Toda a gente se lembra das actuações da América na era Bush. A América não precisava de ninguém e a economia auto-regulava-se.

A invasão do Iraque foi uma das formas de materializar o tão falado unilateralismo americano. Sem ajudas, contando consigo própria, a América invade o Iraque sem dar cavaco a ninguém. Superpotência senhora do mundo, nada nem ninguém detinha a América.
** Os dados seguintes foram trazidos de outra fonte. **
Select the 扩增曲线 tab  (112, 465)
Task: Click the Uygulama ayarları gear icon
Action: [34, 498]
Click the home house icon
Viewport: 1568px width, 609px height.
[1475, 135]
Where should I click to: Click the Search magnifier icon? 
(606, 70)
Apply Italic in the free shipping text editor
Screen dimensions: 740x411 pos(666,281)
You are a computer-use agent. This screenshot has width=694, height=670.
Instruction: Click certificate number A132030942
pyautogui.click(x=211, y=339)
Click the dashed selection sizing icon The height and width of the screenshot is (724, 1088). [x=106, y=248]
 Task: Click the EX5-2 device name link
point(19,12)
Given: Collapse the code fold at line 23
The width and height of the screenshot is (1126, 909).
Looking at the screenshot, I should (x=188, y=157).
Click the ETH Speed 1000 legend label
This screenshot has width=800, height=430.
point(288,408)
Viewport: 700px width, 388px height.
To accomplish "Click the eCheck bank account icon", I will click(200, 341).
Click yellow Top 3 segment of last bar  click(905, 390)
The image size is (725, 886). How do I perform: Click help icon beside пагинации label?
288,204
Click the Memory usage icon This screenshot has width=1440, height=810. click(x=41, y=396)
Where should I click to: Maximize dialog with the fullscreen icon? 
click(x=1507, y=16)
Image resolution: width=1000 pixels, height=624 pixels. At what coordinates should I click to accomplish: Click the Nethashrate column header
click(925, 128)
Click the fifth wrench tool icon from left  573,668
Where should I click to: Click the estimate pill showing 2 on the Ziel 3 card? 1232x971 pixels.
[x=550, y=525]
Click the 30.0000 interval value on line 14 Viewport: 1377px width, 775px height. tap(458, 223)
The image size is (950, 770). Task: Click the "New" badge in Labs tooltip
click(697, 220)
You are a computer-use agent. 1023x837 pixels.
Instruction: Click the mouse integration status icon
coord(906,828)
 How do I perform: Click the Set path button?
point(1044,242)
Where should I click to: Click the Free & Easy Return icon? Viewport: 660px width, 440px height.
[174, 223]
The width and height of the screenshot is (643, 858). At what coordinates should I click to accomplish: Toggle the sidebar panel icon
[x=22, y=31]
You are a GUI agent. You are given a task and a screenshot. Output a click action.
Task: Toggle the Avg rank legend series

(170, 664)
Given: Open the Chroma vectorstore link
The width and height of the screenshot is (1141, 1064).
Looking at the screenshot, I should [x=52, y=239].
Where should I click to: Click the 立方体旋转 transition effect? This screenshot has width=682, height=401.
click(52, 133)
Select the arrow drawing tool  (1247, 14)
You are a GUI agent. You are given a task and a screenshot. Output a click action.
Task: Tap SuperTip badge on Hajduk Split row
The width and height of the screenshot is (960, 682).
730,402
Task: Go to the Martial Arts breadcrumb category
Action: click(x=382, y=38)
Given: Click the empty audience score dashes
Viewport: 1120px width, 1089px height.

No domínio económico, as empresas que não prestam são afastadas pelo sistema. O sistema capitalista é auto-suficiente e auto-regula-se. Não precisa de intervenção do Estado.

Mas a coisa não é bem assim…

O mandato de Bush está a chegar ao fim e a coisa modificou-se. Na Assembleia Geral da ONU lá esteve o nosso Bush a pedir mais intervenção da ONU. Afinal parece que a América não pode nem consegue resolver todos os problemas do Mundo.

No campo financeiro, perante a derrocada de três ou quatro empresas americanas, o governo federal injectou uns milhares de milhões de dólares para evitar uma crise de repercussões excepcionais.

Face a isto, parece que Bush, considerado por muitos o pior presidente de todos os tempos, em poucos dias, renegou uma série de princípios em que assentou a sua presidência.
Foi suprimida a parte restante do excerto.